ComplexCTTP: Complexity Class Based Transcoding Time Prediction for Video Sequences Using Artificial Neural Network
The Sixth IEEE International Conference on Multimedia Big Data (BigMM 2020)
September 24-26, 2020 New Delhi. http://bigmm2020.org/
Anatoliy Zabrovskiy (Alpen-Adria-Universität Klagenfurt), Prateek Agrawal (Alpen-Adria-Universität Klagenfurt, Lovely Professional University), Roland Mathá (Alpen-Adria-Universität Klagenfurt), Christian Timmerer (Alpen-Adria-Universität Klagenfurt, Bitmovin) and Radu Prodan (Alpen-Adria-Universität Klagenfurt).

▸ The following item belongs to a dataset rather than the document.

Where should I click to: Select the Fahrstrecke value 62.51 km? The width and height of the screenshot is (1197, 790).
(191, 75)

Abstract: HTTP Adaptive Streaming of video content is becoming an integral part of the Internet and accounts for the majority of today’s traffic. Although Internet bandwidth is constantly increasing, video compression technology plays an important role and the major challenge is to select and set up multiple video codecs, each with hundreds of transcoding parameters. Additionally, the transcoding speed depends directly on the selected transcoding parameters and the infrastructure used. Predicting transcoding time for multiple transcoding parameters with different codecs and processing units is a challenging task, as it depends on many factors. This paper provides a novel and considerably fast method for transcoding time prediction using video content classification and neural network prediction. Our artificial neural network (ANN) model predicts the transcoding times of video segments for state-of-the-art video codecs based on transcoding parameters and content complexity. We evaluated our method for two video codecs/implementations (AVC/x264 and HEVC/x265) as part of large-scale HTTP Adaptive Streaming services. The ANN model of our method is able to predict the transcoding time by minimizing the mean absolute error (MAE) to 1.37 and 2.67 for x264 and x265 codecs, respectively. For x264, this is an improvement of 22% compared to the state of the art.

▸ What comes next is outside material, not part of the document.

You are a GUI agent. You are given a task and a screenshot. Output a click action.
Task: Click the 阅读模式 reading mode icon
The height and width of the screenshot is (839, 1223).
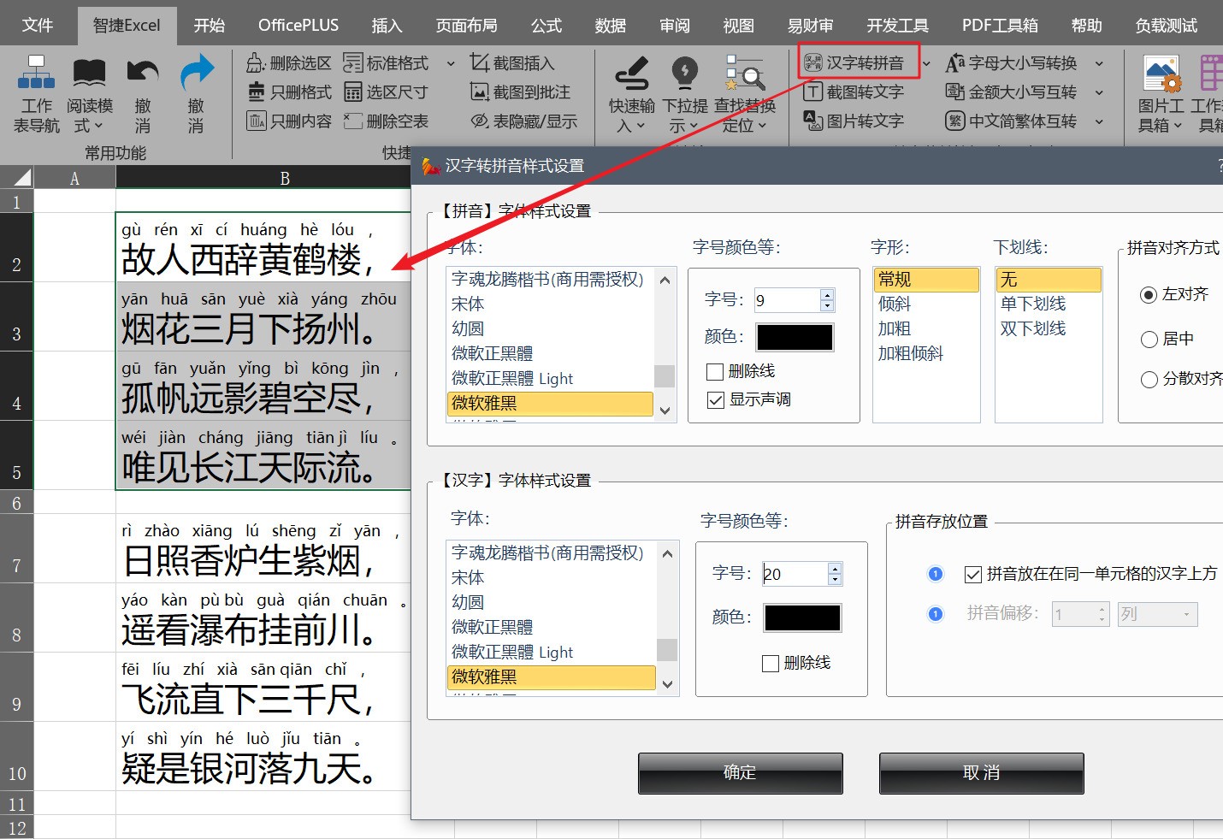coord(89,74)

Keywords: Transcoding time prediction, adaptive streaming, video transcoding, neural networks, video encoding, video complexity class, MPEG-DASH
Acknowledgment: This work has been supported in part by the Austrian Research Promotion Agency (FFG) under the APOLLO project and by the European Union Horizon 2020 Research and Innovation Programme under the ASPIDE Project with grant agreement number 801091.